In This Issue: [click on the link to go to the corresponding section]
News from Coalition Partners & Others
I. Groups Continue to Press for Free Online Public Access to CRS Reports
II. OMB Partially Responds to Community Concerns on Post-WikiLeaks Info Assessments, Meeting Set
III. Whistleblower Protection Enhancement Act Reintroduced in the Senate
In Minneapolis June 16 – 19 to attend Netsroot Nation? Be sure to stop by and visit POGO – the Project On Government Oversight, who, after two weeks of voting and more than 2,700 votes cast, is a winner in the "Grab a Booth" contest. POGO will be at the event to spread the word about Provoking Accountability. See POGO’s announcement, and a thank you from POGO’s Executive Director, Danielle Brian, here.
The Center for Public Integrity launched the beta version of iWatch News, a new investigative news site that will focus on stories relating to government, politics, money, health care, the environment and national security. Learn more about the project by reading the New York Times’ write-up here.
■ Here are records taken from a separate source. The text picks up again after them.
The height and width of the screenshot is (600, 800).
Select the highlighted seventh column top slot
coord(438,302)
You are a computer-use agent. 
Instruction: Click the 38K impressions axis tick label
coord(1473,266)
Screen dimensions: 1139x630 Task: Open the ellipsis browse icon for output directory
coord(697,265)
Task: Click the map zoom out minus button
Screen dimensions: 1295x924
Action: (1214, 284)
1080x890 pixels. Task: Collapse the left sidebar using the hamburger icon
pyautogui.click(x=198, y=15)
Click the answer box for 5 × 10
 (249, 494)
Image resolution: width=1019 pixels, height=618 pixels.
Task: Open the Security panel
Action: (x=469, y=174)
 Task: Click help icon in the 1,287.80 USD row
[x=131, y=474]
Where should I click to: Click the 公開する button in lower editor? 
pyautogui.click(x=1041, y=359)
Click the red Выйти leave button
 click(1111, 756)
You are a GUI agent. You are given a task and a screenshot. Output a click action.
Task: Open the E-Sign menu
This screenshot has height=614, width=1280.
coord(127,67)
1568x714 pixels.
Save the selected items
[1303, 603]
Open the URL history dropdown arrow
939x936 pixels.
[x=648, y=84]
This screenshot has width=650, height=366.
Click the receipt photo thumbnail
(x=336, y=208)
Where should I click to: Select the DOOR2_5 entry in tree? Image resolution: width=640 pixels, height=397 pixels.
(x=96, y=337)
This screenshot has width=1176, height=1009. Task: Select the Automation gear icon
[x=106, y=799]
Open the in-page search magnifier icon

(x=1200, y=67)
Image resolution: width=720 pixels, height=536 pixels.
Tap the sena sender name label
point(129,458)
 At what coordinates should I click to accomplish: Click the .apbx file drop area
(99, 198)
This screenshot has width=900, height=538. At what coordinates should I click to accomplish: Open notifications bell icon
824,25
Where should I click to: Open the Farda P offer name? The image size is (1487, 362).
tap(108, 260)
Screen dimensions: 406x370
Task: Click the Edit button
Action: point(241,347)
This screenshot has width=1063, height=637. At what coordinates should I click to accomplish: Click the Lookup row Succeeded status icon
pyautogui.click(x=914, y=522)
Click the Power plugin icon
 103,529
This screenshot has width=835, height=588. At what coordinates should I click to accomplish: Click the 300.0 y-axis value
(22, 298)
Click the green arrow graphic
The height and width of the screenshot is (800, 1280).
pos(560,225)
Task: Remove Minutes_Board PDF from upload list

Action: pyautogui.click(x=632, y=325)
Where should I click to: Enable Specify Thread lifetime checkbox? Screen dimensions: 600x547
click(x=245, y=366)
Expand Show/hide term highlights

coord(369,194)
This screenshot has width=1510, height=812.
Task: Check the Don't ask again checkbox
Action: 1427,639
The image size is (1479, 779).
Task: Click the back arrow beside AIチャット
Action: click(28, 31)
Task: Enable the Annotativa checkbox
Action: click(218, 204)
The Transactional Records Access Clearinghouse (TRAC) recently posted a memo the organization sent to the Executive Office of the President and the Office of Government Information Services concerning the refusal of Immigrations and Customs Enforcement (ICE) to give Freedom of Information Act (FOIA) requesters information the agency had previously withheld under an interpretation of FOIA Exemption 2 the Supreme Court struck down as overly-broad in a case known as Milner v. Department of the Navy. As the memo points out, ICE’s decision is an arbitrary administrative action that directly contradicts the policies of the President and the Attorney General.
Several organizations continue to work with OpenTheGovernment.org and our partners to campaign for free online access to CRS reports. Below are descriptions of a series of letters to influential members of Congress, and a response to an earlier request of the Librarian of Congress to appoint a new CRS Director who will work with Congress to provide free, online, public access to CRS reports. We will continue to keep you up to date on the campaign’s efforts, and let you know how you can help.
One of the letters was to Chairman Lieberman and Ranking Member Collins of the Senate Homeland Security and Government Reform Committee asking that they quickly reintroduce legislation to authorize and promote the public distribution of reports that are published by the CRS. During the 11th Congress, Senator Lieberman and Collins (along with four other Senators) cosponsored S.Res. 118, a resolution directing the Sergeant at Arms in the Senate to make certain CRS reports available to the public online. A similar letter was also sent to Chairman Issa and Ranking Member Cummings of the House Oversight and Government Reform Committee.
The organizations also signed on to a letter urging members of the House and Senate Legislative Branch Appropriations Subcommittee to drop language barring CRS from using any funds to make reports available to the public from future spending bills. Eliminating the provision will not make CRS reports available, but it will remove a legislative roadblock block that currently frustrates efforts to promote the authorized publication of these reports. See a generic version of the letter here.
As noted above, we recently received a response from the Librarian of Congress, Dr. James Billington, to our request to appoint a new CRS Director who will work with Congress to provide free, online, public access to CRS reports. Unfortunately, Dr. Billington echoes many of statements for denying public access to CRS reports made by the former CRS Director, Daniel Mullhollan, and does not seem to be willing to support any policy change without direct intervention from Congress.
OpenTheGovernment.org recently received a letter from Jack Lew, the Director of the Office of Management and Budget (OMB) in response to the openness community’s concerns about a January 3 Office of Mangement and Budget (OMB) Memo directing agencies to conduct assessments of safeguarding procedures for classified information in the wake of the WikiLeaks disclosures. Unfortunately, the response does not address the substance of our concerns, primarily that many of the steps to improve information security suggested by a 9 page list of questions attached to the memo distract from the real issues involved and infringe on protected constitutional rights and privacy interests of employees. Additionally, as a recent blog post from POGO explains, the response does not clear up any confusion regarding whether or not agencies are meant to use the assessments as a road map for improving security. Fortunately, Mr. Lew has agreed to meet with representatives of several organizations on our original letter; these issues and others will certainly be on the agenda.
Senators Daniel Akaka (D-HI) and Susan Collins (R-Maine) recently reintroduced the Whistleblower Protection Enhancement Act for consideration in the 112th Congress. The new bill, S.743, is nearly identical to the version of the bill that failed to pass during the closing days of the 111th Congress – despite strong bipartisan and bicameral support – when a Senator placed a secret hold on the bill. As of yesterday, the bill had picked up 12 additional cosponsors. We urge the Senate to pass S. 743 as soon as possible so that we are one step closer to finally protecting the rights of government employees who help our country by blowing the whistle on waste, fraud and abuse, and hope the House will soon take up a similar measure.